Given instruction » Render the items below as a two-column CSV with the headers item_text and answer, one row per item, putting each item's text and its answer in their own quoted fields with line breaks replaced by spaces. Leave out the pictures.

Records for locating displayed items
* * * * * * * * *

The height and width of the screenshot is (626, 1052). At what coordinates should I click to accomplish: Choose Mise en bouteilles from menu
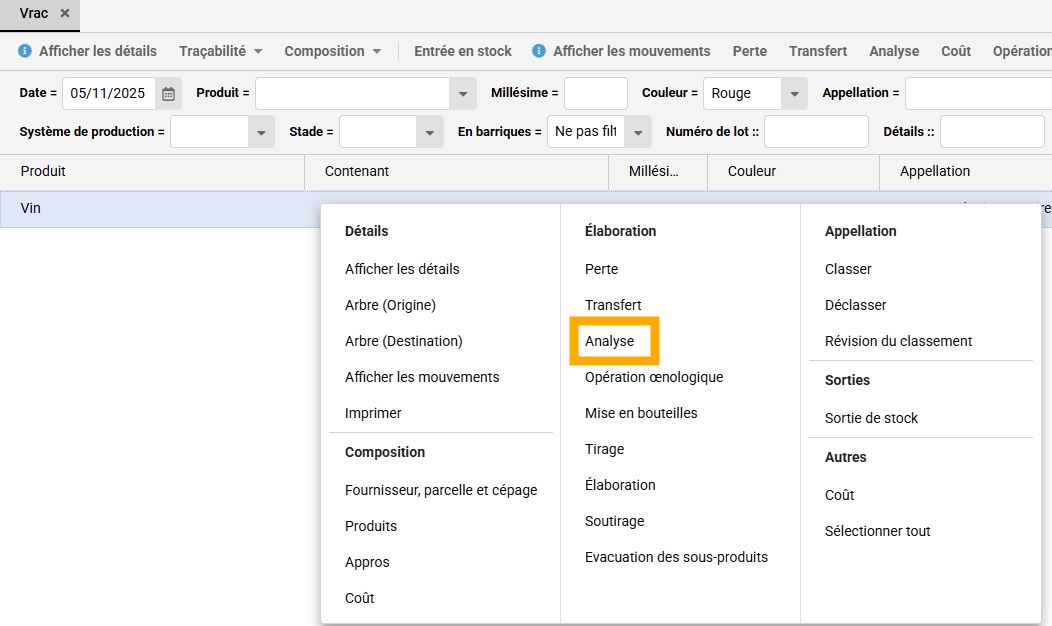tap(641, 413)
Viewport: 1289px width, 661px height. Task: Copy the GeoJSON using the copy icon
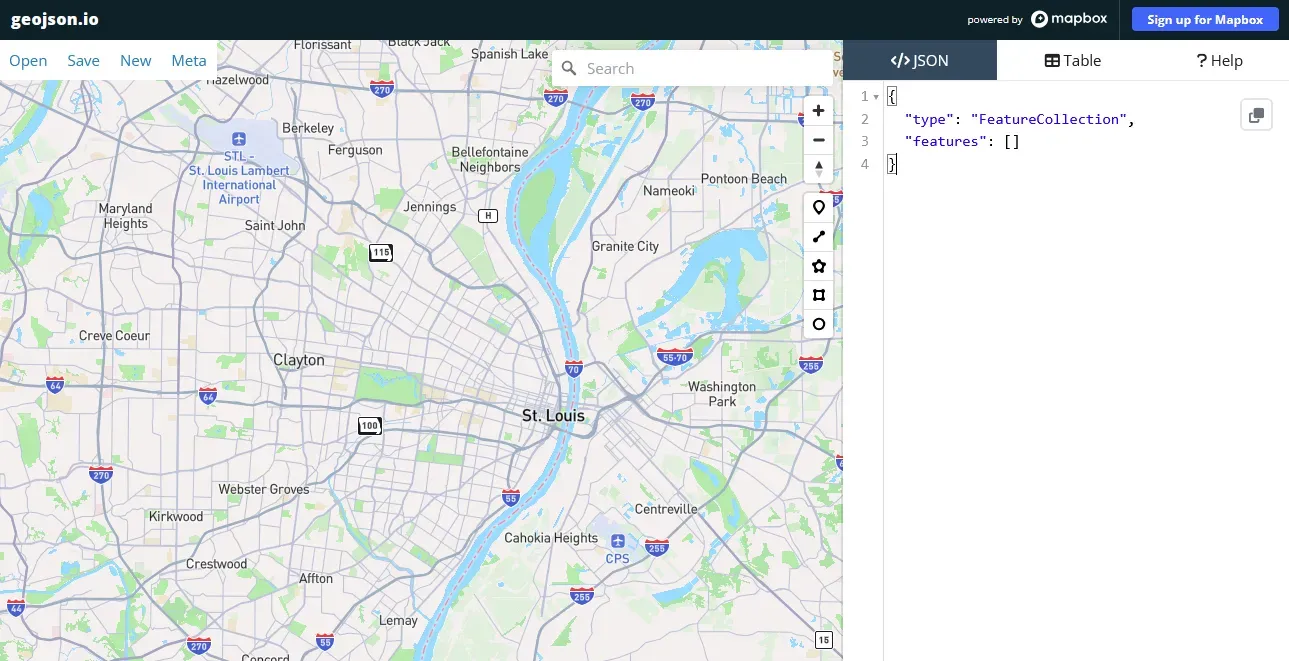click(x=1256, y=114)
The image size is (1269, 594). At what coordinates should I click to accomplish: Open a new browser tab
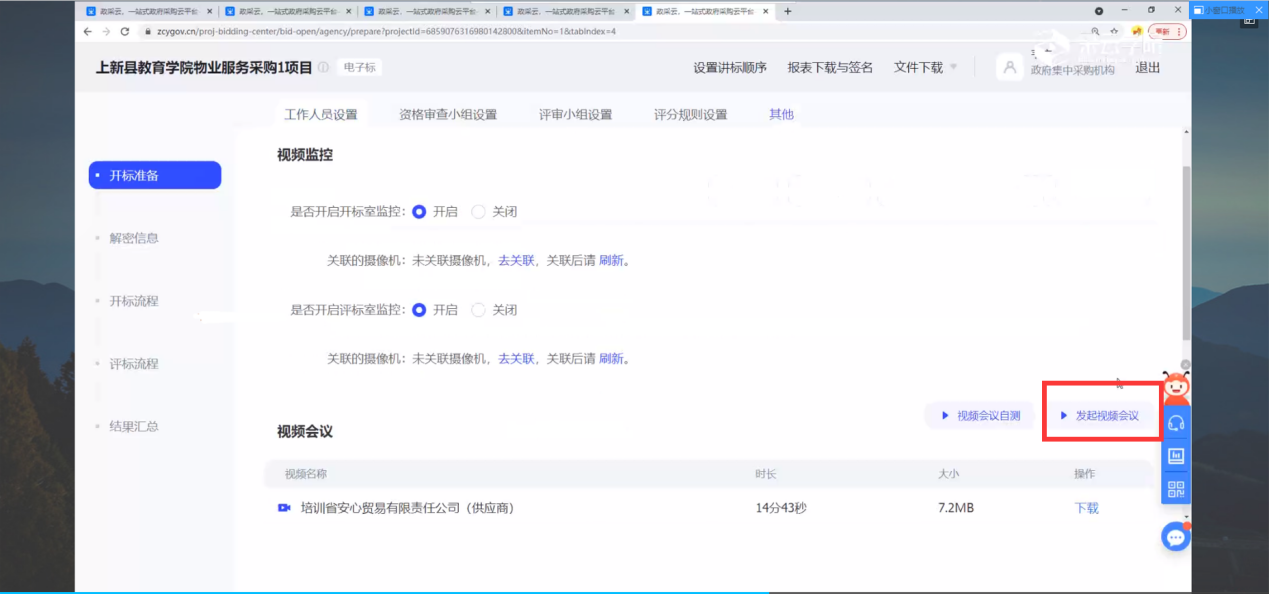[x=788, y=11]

* * * * * * * * *

Answer for this exercise »
item_text,answer
"The height and width of the screenshot is (626, 1052). At what coordinates should I click to accomplish: Choose Mise en bouteilles from menu","tap(641, 413)"
"Viewport: 1289px width, 661px height. Task: Copy the GeoJSON using the copy icon","click(x=1256, y=114)"
"The image size is (1269, 594). At what coordinates should I click to accomplish: Open a new browser tab","[x=788, y=11]"